Una delle manifestazioni del malessere prodotto dalla reclusione forzata di questi giorni (e quella di cui più spesso ci si lamenta) è la noia. Si ha un’idea, direi, banale di questo sentimento: lo si intende come conseguenza del “non aver nulla da fare”, come se la sua origine fosse esterna a noi; come se dipendesse soltanto dall’impossibilità, nell’ambiente in cui siamo costretti a vivere, di svolgere attività che ci possano interessare e piacere. Baudelaire ci offre una visione molto più profonda e interessante di quest’esperienza: considera la noia come un vizio, il più infame e malvagio dei vizi:
………………………………………………… Dans la ménagerie infame de nos vices,
Il en est un plus laid, plus méchant, plus immonde ! Quoiqu’il ne pousse ni grands gestes ni grands cris, Il ferait volontiers de la terre un débris Et dans un bâillement avalerait le monde ;
C’est l’Ennui ! – L’œil chargé d’un pleur involontaire, Il rêve d’échafauds en fumant son houka. Tu le connais, lecteur, ce monstre délicat, Hypocrite lecteur, mon semblable, mon frère !
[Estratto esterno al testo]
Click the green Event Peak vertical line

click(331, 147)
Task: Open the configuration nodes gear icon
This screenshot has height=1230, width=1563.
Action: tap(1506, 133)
(Nel serraglio infame dei nostri vizi // ce n’è uno più brutto, più malvagio, più immondo! / Benché non spinga né a grandi gesti, né a grida clamorose, / ridurrebbe volentieri la terra a una rovina / e in uno sbadiglio inghiottirebbe il mondo; // È la Noia! L’occhio gravato da una lacrima involontaria, / sogna patiboli fumando la sua pipa. / Tu lo conosci, lettore, questo mostro delicato. / Ipocrita lettore, mio simile, mio fratello!)
La noia è la sensazione del vuoto prodotto da una forza distruttiva ed autodistruttiva che si agita dentro di noi. Essa tende a sopprimere tutto ciò che è alla base della nostra vitalità interiore: l’amore (sia quello legato al desiderio sessuale, sia quello sublimato), la tensione verso mete ideali, le ambizioni, la fierezza per le nostre particolari attitudini, i valori in cui crediamo.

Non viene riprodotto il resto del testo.